Dans des pays anglo-saxons bien peu suspects de “tentations collectivistes”, par exemple comme l’Australie, on a résolu le problème : l’infrastructure, nationale, est neutre et publique, l’initiative privée exerce sa créativité et sa recherche de plus-values dans un cadre concurrentiel qui ne peut qu’être profitable aux usagers clients. Ce modèle est d’ailleurs utilisé dans notre pays. L’électricité ou le rail en fournissent deux exemples bien connus. ERDF et les syndicats d’électrification restent les acteurs publics garants des infrastructures de transports d’électricité ; RFF sécurise les voies du transport ferroviaire, avec aujourd’hui des investissements de plus en plus importants des Régions. J’ai la conviction que ce modèle va et doit faire son chemin dans les esprits pour ce qui concerne la diffusion du très haut débit. La représentation nationale a fait un premier pas dans la bonne direction, avec une proposition de loi votée à une très large majorité au Sénat, pour redonner l’initiative à l’intérêt général, porté par les collectivités, dont les réseaux d’initiative publique actuels sont les bras séculiers. Demain, l’Assemblée Nationale devra aller au-delà, et notamment régler la question du financement des infrastructures de ce qui doit être aujourd’hui “grande cause nationale”.

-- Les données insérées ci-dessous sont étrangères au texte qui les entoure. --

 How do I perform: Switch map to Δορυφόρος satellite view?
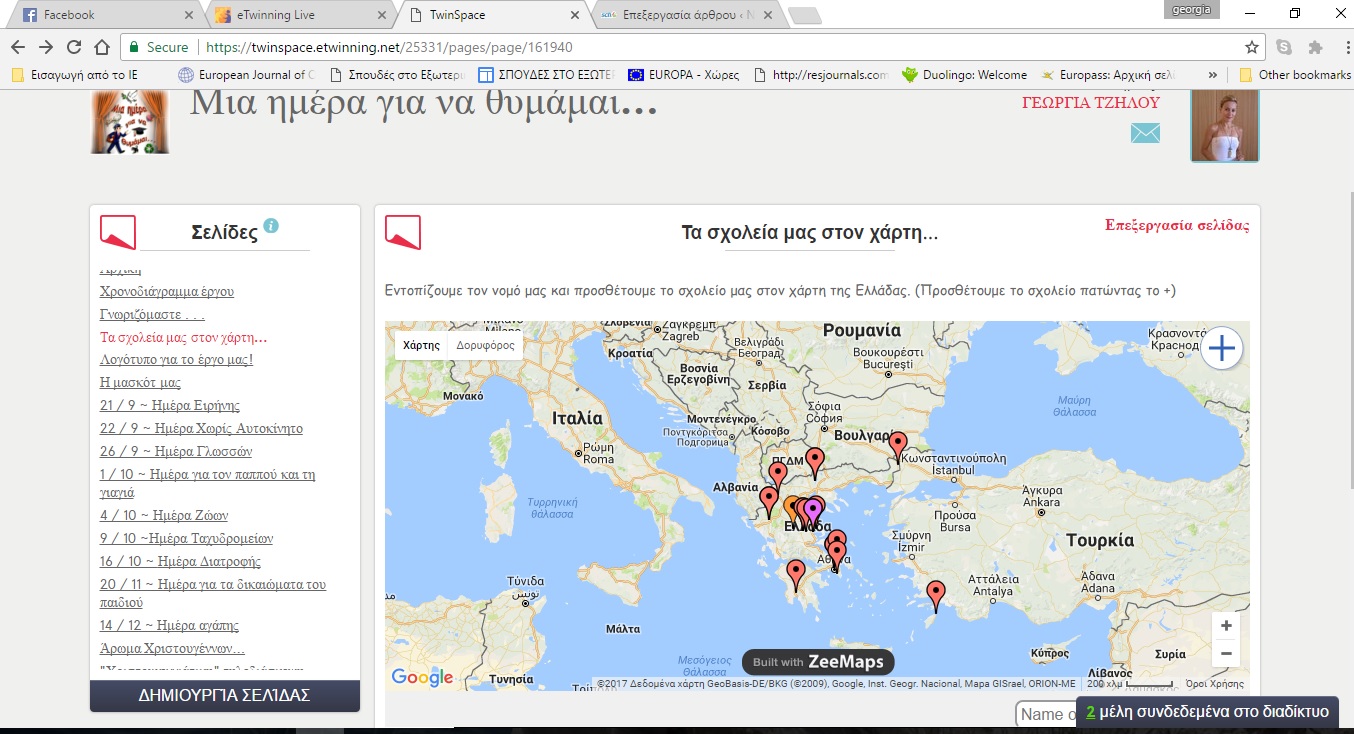(485, 345)
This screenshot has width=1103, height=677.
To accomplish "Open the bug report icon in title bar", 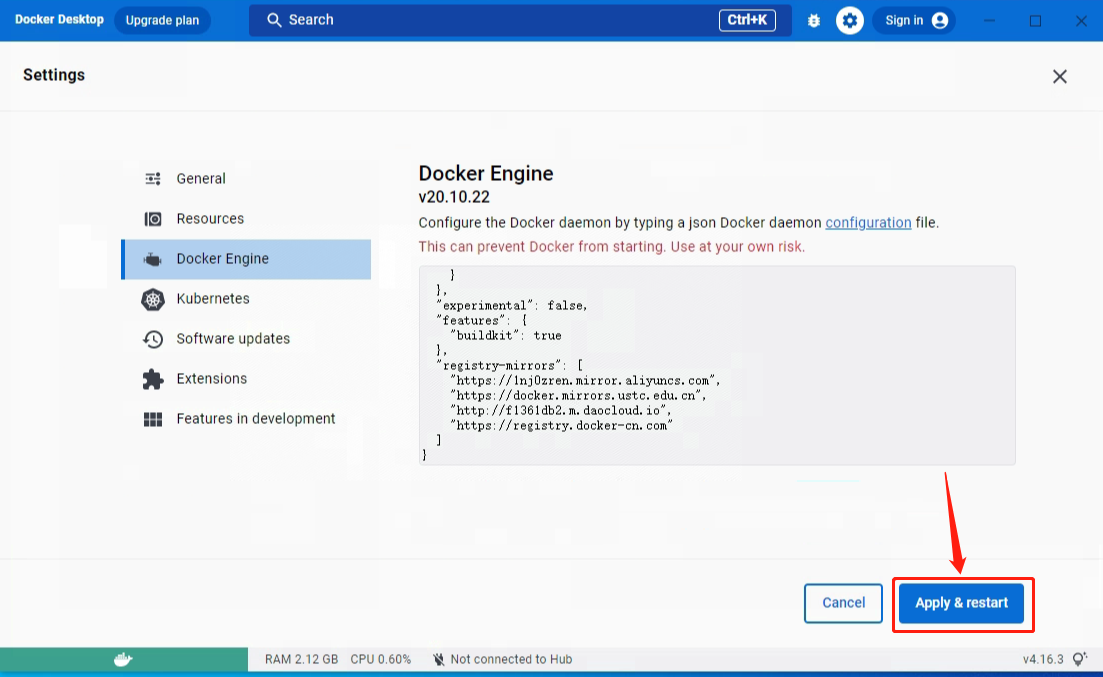I will [x=813, y=20].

Les solutions existent, notamment via la rente cuivre et l’abonnement payé par chacun des abonnés du téléphone, une rente concédée hier à “l’opérateur historique”, et qui lui a notamment permis de financer son développement à l’étranger, dans des environnements plus concurrentiels… Nous sommes désormais de plus en plus nombreux à considérer que ces financements doivent être principalement mobilisés autour des seuls réseaux d’initiative publique, ce qui représenterait une variante décentralisée d’une solution “à l’australienne”. Nos réseaux d’initiative publique constituent en effet aujourd’hui la seule garantie d’aménagement numérique fondée sur l’indispensable cohésion entre villes et campagnes, agglomérations plus ou moins denses et territoires ruraux, entre régions riches et moins riches, éléments constitutifs de notre “modèle français”. Nos réseaux d’initiative publique constituent dorénavant une solide base pour organiser la montée en débit pour tous, à moindres coûts, et pour déployer partout des infrastructures fibre optique. Dans cette perspective, le bon sens, “l’intérêt supérieur de la nation”, si on veut employer le ton gaullien qui sied à l’enjeu, doit donc nous conduire à considérer que l’avenir va tout entier aux projets intégrés des réseaux d’initiative publique ouverts à des solutions de co-investissement public et privé et garantissant péréquation territoriale et neutralité marchande, solutions techniques ouvertes, et inter opérabilité. À l’heure où le pays doit faire un choix politique décisif, il n’est pas neutre de considérer ces questions comme un paramètre important de celui-ci.